Sitting Is the New Smoking

In our early life and teens, we feel physically invulnerable and invincible. However, in later years, we come to believe that not only are we not invincible, but we also actually become ever more fragile with the passage of time. As more time passes, we say that this ever-increasing infirmity is because we are “getting old”, but the basic design of the body at the DNA level would seem to deny our collective experience. The body rejuvenates at the cellular level by replacing old cells with new ones several times each year. You are quite literally a new person at least two times per year!

Conversely, recent evidence shows that an enzyme in the DNA structure degrades slightly with each successive generation of new cells, hence explaining a part of the aging or degradation process. The aches and pains that usually show up around age thirty do not come from the aging process. These can always be traced to any of four areas of potential breakdown: lifestyle, biochemistry, biomechanics, and attitude. All of these are events or patterns that are the predictable negative consequences of tampering with nature’s design (Principal One: The Prime Directive). One example of biomechanical breakdown is when certain areas of the body that were injured or damaged may never have fully healed, in turn setting off a chain reaction that is almost always more pervasive to the body than perceived at the time of the injury. At the time, it is not considered serious and is basically ignored – it is perceived as something we should just learn to “live with.”

The Obstacles We Face

Though modern-day technology can positively improve the quality and duration of our lives, technology and the modern lifestyle also generate many obstacles to vitality. Some of the biggies are:

1.     The modern lifestyle requires excessive sitting – a task for which the human body was not designed to handle.
2.    Over the last 100 years, nutrient densities in our fruits and vegetables have dropped an average of seventy-five percent! It takes more food to get the same nutrition – hence one argument for supplements.
3.       Studies show that more than 80.000 harmful agents permeate our immediate physical environment. These are chemicals and pathogens, pollutants, and toxins that we breathe, eat and integrate into our physical bodies.

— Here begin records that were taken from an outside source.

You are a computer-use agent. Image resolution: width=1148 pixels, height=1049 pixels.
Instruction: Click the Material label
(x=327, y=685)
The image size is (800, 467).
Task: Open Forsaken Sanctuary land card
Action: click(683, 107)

This increase of the body’s need for vitamins, minerals, enzymes and exercise, which we are getting less of. Exercise is the best way to detoxify the body.
4.       Although the body is designed to handle and fully receive from intermittent high stress, it is not designed to handle or recover quickly from sustained high stress levels! Chronic high stress actually prevents the body’s natural rejuvenation mechanisms from working properly. Recovery from even minor maladies is thwarted and slowed when excessive stress is in the body, leaving it vulnerable to infections, injuries, depression and pathways of disease. It is common knowledge that psychological stress ages and degrades the body physically.
5.       Lack of consistent, natural, organic exercise. There is a vast minefield of exercise misinformation in our society. The exercise program described in my book “Fitness On Purpose” reflects the principles of nature and science combined, and therefore has tremendously greater leverage to impact the quality of life and our lifespan.

We are still surviving, even though all of these obstacles to our health exist. It is yet another testament to our bodies’ incredible capacity to adapt. However, given the dramatic rise in just about every major disease in the last 20 years, we are apparently reaching some kind of upper limit of stress, pollution, and what amounts to malnutrition. At what point, I wonder, will we reverse or stop this trend?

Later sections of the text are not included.